**Exercise directions**
Please report how many lines in the data below contain "with". Nothing besides the number should be written.

*** Opening of Data supplied ***

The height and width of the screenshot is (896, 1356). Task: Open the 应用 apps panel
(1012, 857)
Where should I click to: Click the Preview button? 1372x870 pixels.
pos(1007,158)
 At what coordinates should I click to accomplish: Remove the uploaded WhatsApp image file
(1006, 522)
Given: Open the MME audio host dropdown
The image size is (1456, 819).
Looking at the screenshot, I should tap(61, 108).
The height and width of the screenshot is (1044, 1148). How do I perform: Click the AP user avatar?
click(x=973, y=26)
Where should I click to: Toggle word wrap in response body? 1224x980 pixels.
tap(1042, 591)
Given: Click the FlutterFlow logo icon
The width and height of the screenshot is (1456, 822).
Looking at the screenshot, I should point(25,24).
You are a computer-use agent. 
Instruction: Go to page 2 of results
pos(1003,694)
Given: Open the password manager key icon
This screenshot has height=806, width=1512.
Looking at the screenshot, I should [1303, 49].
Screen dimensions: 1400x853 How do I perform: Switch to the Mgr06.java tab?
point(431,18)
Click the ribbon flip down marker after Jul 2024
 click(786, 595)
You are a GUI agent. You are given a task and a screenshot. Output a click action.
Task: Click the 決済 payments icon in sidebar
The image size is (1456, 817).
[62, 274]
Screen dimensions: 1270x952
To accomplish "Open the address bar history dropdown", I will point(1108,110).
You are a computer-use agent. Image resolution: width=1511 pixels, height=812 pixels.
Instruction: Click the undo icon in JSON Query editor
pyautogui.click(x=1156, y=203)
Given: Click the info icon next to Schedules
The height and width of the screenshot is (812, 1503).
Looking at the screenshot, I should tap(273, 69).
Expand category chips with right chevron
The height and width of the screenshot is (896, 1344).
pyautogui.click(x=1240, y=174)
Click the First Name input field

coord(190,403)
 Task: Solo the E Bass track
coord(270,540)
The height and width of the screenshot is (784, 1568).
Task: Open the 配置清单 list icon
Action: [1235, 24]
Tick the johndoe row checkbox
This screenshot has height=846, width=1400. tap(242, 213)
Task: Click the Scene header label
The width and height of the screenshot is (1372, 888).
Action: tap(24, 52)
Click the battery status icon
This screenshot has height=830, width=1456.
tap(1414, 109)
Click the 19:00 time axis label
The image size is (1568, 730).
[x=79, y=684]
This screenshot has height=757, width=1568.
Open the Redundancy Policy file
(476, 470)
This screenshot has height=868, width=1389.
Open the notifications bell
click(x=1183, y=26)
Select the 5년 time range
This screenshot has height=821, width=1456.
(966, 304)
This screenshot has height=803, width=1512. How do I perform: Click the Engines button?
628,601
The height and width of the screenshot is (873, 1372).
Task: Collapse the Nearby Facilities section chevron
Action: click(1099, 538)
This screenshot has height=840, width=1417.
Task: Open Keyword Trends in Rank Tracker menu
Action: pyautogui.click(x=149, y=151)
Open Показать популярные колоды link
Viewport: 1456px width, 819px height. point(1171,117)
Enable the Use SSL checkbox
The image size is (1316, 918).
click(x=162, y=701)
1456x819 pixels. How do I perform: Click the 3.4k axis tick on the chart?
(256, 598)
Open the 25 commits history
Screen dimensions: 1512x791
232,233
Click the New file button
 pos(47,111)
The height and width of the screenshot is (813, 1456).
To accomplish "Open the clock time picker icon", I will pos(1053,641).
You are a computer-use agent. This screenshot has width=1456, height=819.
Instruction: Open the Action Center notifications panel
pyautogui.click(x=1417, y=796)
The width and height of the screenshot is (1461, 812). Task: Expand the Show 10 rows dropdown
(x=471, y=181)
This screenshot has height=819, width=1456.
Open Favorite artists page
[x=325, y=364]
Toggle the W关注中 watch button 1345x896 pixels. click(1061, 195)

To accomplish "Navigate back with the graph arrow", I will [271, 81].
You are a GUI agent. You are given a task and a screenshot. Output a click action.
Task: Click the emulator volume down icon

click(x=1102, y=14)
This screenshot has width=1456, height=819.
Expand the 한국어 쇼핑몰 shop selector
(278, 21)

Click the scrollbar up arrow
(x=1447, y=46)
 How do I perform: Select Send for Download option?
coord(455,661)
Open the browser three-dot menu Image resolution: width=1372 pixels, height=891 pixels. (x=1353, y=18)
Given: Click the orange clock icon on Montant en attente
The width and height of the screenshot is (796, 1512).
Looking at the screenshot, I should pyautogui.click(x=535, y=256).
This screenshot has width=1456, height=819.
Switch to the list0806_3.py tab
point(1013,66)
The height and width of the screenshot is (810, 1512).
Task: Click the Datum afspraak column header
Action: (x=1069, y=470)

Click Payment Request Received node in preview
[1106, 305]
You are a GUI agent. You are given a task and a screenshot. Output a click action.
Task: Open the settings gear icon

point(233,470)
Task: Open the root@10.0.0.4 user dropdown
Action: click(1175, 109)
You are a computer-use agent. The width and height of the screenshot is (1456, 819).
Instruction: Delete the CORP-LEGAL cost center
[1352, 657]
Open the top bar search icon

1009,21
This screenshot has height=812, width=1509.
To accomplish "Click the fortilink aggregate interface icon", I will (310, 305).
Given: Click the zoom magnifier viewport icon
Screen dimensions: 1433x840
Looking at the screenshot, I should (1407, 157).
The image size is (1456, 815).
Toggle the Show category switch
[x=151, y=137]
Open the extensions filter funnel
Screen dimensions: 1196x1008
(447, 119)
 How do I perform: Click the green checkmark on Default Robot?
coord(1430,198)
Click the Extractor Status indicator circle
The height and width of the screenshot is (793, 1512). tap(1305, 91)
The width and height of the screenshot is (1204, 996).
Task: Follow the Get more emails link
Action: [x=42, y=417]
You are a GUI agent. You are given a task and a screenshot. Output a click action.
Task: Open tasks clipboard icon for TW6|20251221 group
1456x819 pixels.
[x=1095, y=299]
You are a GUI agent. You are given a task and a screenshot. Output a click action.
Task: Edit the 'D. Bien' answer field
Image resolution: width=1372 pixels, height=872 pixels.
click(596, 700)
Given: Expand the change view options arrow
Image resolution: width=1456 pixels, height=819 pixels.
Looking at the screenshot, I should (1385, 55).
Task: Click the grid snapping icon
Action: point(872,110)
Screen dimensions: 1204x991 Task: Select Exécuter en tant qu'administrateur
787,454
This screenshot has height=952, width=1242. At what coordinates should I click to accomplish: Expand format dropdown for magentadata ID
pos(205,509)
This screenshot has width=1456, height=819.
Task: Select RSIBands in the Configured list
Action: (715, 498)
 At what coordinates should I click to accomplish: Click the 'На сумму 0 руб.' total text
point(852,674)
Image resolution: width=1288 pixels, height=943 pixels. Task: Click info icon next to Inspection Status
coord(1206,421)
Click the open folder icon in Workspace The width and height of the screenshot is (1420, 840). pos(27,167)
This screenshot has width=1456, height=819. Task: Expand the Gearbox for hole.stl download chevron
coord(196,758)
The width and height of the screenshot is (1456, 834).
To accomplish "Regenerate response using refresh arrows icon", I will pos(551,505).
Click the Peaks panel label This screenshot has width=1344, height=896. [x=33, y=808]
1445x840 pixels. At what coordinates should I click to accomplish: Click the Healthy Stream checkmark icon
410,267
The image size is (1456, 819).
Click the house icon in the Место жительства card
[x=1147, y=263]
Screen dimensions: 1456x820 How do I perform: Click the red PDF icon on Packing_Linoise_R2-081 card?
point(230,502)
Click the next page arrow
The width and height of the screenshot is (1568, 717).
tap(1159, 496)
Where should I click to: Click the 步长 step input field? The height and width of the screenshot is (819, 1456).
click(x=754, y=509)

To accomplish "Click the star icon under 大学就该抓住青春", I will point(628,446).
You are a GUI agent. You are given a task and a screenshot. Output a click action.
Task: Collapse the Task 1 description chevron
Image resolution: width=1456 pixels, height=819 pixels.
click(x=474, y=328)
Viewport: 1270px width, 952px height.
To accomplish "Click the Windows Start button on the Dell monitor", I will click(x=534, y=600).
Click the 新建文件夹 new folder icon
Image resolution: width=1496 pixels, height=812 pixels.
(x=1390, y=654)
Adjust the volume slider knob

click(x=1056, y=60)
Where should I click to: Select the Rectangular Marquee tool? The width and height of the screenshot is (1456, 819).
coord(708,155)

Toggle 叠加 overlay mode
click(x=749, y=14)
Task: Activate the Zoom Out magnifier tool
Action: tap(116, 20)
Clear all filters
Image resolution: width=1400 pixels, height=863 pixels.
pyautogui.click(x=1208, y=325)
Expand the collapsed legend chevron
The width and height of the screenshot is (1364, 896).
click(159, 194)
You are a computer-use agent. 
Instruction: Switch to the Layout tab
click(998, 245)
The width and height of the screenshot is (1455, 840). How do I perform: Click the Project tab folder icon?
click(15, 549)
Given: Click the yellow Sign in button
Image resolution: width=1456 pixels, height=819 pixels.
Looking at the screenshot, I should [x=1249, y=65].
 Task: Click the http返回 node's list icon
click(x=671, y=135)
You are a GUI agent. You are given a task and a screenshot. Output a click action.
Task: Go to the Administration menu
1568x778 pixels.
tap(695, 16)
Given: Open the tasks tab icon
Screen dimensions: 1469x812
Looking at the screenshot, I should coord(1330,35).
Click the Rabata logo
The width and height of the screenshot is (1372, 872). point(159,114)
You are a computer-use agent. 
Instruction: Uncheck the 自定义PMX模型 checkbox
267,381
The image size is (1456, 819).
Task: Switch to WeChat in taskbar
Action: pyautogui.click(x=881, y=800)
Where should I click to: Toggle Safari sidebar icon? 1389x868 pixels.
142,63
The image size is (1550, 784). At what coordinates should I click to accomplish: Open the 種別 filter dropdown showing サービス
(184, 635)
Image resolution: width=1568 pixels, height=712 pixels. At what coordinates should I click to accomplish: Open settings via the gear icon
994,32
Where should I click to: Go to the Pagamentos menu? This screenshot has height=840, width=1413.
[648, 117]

*** Close of Data supplied ***

**Exercise response**
2